И я, как весну человечества,
Рожденную в трудах и в бою,
П-пай-айю-у-м-майе от-теч-чество-о-о,
Р-рес-спублику м-майю!
 
   Заряженное парадным вступлением, будто орудие гремучим порохом, действо грохотало, улюлюкало, свистело, с визгом вело беспощадный огонь по врагам, вдохновляло народ на трудовые подвиги, поднимало на борьбу с пережитками капитализма, звало, влекло, настигало. Степа пробовала себя переименовать согласно историческому моменту в Электрину, тоже Феликсовну, но ничего с народом поделать не могла, на сцене Электрина, в жизни же Степа да Степа.
   Когда и как у нее получился мальчик, она, захваченная вихрем революционного искусства, почти не заметила. Пресмыкался в районном Доме культуры ссыльный музыкант Боярчик, играл боевые марши на звонкой медной трубе, вертелся вокруг нее, что-то с нею делал. Закруженная общественной работой, она так и не поняла, что Боярчик с нею делал. Откуда и как получился мальчик? Такая досада!
   Обжитую с пионерского возраста сцену районного Дома культуры, где на разных парадных торжествах Степа с младенческих лет еще кричала; «Будь готов! Всегда готов!» — пришлось оставить. В этом же Доме культуры она какое-то время работала завхозом. Но разве это работа? Где тут творческое начало? Вдохновение? Гром оваций? Клубное имущество у Степы частью разворовали, частью она его растеряла. Пришлось идти в общежитие воспитателем молодого поколения, дабы получить жилой угол для себя и для дитя, чтоб оно…
   Оттуда ее забрали в методисты-инструкторы самодеятельного искусства и физкультуры опять же при районном Доме культуры.
   Заброшенный, некормленый, немытый Феликс был во младенчестве кормим из клубного буфета бутербродами, серыми котлетами, жесткими ирисками, черствыми булками.

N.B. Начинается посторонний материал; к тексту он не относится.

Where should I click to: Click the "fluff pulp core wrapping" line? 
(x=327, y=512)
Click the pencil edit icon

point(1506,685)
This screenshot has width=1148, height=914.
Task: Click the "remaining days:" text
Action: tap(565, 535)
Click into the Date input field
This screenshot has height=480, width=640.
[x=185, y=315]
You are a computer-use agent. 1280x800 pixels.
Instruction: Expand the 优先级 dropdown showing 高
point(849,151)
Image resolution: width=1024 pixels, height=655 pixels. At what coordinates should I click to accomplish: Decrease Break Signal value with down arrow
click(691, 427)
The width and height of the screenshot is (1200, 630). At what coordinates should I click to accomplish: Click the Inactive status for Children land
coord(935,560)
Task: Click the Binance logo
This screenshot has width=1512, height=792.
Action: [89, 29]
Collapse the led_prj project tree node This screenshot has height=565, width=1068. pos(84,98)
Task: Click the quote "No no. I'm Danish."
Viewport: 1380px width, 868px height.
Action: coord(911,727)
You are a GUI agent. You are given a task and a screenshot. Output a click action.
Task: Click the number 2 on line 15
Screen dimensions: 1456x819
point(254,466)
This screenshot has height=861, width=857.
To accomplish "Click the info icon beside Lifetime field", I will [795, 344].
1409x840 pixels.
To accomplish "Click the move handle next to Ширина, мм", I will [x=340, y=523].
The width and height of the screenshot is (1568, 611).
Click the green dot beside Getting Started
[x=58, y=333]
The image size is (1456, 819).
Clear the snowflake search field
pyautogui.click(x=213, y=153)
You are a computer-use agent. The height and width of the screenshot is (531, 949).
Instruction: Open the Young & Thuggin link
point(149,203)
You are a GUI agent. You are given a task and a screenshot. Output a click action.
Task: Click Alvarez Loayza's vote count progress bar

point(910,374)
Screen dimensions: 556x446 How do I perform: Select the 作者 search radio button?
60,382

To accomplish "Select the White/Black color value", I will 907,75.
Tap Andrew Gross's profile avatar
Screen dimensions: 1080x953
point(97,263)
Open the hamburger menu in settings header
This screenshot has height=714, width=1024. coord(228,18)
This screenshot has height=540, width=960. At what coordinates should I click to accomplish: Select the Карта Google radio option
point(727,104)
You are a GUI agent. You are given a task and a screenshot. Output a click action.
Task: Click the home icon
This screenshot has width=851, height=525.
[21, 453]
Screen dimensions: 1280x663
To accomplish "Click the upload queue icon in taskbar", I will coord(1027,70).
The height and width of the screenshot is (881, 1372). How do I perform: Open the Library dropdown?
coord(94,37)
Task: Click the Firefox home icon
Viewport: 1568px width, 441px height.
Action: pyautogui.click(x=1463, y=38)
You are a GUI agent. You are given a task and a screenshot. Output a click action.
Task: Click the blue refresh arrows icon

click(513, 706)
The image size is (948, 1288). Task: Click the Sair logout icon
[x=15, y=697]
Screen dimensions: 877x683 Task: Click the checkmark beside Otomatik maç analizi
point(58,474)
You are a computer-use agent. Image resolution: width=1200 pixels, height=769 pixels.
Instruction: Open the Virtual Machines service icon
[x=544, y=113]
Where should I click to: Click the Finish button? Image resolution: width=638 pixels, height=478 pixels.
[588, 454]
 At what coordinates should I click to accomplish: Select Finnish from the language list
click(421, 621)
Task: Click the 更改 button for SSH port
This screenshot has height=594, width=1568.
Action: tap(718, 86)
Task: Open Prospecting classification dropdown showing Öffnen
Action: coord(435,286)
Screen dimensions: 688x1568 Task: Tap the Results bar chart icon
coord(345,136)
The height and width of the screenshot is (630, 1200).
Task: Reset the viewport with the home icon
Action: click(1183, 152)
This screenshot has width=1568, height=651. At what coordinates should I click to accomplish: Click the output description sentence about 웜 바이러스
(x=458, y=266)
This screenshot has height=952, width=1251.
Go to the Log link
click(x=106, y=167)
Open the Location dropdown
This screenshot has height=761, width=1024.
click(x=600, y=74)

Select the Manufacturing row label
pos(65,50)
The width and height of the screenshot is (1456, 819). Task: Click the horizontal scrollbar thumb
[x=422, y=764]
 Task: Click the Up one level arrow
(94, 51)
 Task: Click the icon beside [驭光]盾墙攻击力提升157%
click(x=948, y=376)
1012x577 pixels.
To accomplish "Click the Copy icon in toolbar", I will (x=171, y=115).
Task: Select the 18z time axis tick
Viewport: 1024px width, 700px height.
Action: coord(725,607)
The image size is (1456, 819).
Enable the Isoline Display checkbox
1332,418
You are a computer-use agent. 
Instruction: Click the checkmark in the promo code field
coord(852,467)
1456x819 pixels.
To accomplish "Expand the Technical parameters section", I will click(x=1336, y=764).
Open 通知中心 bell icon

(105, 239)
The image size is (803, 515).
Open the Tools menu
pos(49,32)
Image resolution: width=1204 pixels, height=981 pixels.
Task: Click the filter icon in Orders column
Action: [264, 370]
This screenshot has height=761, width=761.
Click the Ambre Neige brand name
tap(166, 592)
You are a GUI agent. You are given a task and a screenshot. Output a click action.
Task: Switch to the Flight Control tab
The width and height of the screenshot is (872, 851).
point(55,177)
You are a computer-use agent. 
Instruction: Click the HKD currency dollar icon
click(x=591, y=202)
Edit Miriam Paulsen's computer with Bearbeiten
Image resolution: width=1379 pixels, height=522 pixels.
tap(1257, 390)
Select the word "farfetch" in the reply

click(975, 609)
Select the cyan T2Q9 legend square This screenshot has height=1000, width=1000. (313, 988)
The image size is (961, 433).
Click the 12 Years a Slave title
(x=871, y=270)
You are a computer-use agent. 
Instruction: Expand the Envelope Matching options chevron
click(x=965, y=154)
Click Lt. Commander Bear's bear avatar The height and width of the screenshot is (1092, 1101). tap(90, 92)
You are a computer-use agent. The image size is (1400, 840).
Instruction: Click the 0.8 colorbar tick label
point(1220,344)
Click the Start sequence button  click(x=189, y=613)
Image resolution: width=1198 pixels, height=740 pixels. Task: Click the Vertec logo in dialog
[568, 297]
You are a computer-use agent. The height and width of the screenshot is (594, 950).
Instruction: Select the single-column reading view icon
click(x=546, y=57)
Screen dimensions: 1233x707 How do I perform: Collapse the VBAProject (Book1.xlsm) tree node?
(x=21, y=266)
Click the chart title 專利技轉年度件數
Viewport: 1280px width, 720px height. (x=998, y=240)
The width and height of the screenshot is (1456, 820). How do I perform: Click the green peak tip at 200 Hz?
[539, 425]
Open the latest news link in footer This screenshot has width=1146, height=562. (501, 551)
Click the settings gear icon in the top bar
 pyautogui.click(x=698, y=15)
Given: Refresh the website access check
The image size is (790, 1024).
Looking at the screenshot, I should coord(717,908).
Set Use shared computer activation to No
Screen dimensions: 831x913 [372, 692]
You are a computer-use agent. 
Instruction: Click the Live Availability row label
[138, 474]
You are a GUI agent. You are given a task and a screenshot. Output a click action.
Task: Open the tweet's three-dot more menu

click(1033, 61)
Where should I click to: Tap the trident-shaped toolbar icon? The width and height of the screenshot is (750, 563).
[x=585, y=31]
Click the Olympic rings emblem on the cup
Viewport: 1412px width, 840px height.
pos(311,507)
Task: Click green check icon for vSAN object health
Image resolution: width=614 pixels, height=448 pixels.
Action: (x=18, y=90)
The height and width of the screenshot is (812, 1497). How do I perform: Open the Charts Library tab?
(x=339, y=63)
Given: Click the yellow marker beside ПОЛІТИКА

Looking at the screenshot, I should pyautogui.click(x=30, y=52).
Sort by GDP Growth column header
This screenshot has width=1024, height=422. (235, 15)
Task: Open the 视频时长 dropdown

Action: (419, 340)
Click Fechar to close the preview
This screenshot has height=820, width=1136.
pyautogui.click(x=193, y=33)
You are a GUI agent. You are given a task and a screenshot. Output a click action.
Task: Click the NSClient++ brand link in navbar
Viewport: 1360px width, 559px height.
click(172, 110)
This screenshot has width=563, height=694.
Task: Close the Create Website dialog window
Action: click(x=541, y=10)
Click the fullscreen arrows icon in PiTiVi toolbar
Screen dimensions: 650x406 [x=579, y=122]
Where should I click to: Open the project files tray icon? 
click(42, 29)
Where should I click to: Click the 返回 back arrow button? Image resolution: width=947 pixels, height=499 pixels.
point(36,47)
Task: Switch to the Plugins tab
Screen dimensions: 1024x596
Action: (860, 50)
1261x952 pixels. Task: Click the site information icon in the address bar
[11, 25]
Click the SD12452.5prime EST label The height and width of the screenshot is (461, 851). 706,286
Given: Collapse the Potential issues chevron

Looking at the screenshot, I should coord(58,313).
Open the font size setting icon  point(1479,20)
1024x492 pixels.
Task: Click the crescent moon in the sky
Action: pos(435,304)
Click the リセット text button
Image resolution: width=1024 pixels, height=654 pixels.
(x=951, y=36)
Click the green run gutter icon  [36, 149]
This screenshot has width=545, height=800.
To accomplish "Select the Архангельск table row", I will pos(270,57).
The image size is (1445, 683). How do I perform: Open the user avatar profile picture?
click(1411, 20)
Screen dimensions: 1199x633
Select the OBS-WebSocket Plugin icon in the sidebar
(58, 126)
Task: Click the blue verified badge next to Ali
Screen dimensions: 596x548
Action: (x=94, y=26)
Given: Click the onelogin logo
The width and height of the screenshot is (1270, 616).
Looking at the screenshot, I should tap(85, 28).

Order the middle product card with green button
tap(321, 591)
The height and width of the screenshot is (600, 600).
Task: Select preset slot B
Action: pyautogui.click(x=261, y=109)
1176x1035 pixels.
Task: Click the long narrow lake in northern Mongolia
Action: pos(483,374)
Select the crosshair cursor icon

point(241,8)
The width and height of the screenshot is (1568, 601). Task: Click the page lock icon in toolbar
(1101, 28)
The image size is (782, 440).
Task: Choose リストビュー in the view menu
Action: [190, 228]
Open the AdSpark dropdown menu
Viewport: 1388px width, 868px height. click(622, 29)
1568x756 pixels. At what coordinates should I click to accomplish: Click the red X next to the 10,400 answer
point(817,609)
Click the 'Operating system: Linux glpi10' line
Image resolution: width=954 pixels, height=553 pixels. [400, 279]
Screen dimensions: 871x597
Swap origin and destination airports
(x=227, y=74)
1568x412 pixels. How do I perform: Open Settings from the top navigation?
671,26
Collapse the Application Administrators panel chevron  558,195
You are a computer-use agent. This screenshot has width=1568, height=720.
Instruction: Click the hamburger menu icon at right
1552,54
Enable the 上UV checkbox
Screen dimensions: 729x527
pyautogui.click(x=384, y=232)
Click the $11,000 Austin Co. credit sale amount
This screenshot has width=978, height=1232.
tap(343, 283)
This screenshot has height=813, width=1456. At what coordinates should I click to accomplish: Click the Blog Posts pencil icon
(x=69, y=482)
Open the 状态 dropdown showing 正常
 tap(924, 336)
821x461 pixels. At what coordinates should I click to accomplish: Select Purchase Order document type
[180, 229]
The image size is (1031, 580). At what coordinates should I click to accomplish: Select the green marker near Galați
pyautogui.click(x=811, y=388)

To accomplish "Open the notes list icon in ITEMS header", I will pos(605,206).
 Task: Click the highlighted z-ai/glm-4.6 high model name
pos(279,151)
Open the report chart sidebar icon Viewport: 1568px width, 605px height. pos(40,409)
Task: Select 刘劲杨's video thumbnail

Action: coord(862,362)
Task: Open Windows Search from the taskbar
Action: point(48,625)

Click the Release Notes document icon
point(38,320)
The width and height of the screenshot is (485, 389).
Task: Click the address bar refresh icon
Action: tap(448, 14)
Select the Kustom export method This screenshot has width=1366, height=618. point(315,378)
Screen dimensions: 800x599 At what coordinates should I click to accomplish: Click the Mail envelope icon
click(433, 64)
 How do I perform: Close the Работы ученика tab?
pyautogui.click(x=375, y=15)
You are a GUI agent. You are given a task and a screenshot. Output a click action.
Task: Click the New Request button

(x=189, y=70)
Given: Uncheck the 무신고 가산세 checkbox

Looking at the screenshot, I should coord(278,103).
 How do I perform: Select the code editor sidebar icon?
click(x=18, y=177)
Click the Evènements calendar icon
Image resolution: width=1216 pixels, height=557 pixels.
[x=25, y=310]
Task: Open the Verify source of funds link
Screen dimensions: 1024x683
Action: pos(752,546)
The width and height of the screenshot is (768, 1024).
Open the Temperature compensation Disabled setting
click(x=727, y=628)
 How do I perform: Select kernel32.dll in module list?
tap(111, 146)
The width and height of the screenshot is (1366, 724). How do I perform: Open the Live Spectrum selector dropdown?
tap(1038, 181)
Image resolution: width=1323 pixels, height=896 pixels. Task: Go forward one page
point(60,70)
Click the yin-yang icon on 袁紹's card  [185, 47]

Его тетешкали, щекотали, подбрасывали под потолок какие-то взвинченно-веселые тетеньки, наряженные в галстуки дяденьки с блудливыми глазками и с оглушающим запахом сивухи изо рта. От грохота, от воя, от песен, от хохота Феликс полуоглох. От страшных отвратительных запахов и нечистот он сделался чистюлей, не переносящим ничего хмельного, но главное — навсегда ушел в тихую, уединенную работу. Он все время рисовал на клочках бумаги, на оборвышах плакатов, реклам, лозунгов, рано овладел оформительским искусством, ничем он почти, как и Петька Мусиков, не связывал родную мать, рос хоть неподатливо, поскольку был заморен, однако бурной деятельности Степы не мешал.
   Быть бы Степе снова заправилой народного искусства, кричать в Доме культуры про весну человечества, но в это время трубач Боярчик, о котором Степа давно и думать-то забыла, где-то чего-то натворил-таки и загремел в тюрьму, скорее всего за длинный язык, за безобразное отношение к передовому искусству, к властям, может, и за алчную похоть. Степу взяли за холку, порасспрашивали маленько и поняли: ничего, никакой правды от этой особы не добиться — она пребывает в недосягаемых высотах, по этой причине плохо помнит, чего сегодня ела и ела ли вообще, где и с кем спала да и спала ли, на кого оставила горемычное дитя свое.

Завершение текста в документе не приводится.